WRITTEN REQUEST — Rewrite the material starting with the line that contains "You are a GUI" and going on through the line that contains "Task: Select China ranked 3 in Revenue table", replacing "Revenue" with "Sales" and leaving everything else unchanged.

RECORD EXCERPTS —
----
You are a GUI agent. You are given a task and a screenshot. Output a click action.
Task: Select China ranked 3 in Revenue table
----
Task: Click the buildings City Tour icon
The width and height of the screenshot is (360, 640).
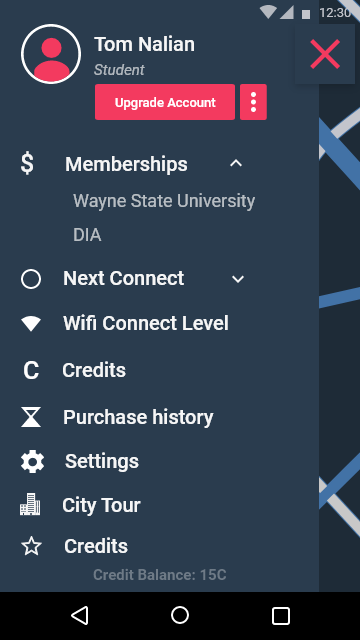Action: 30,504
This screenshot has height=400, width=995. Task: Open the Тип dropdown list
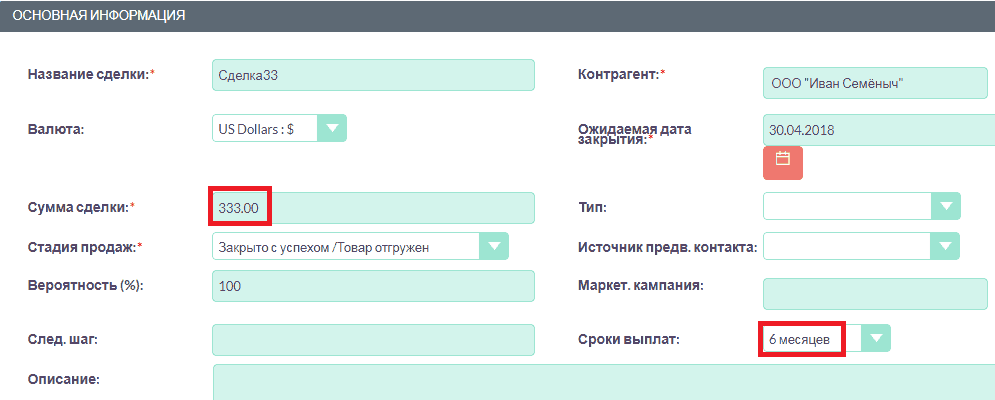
----
COMPLETE OUTPUT —
You are a GUI agent. You are given a task and a screenshot. Output a click action.
Task: Select China ranked 3 in Sales table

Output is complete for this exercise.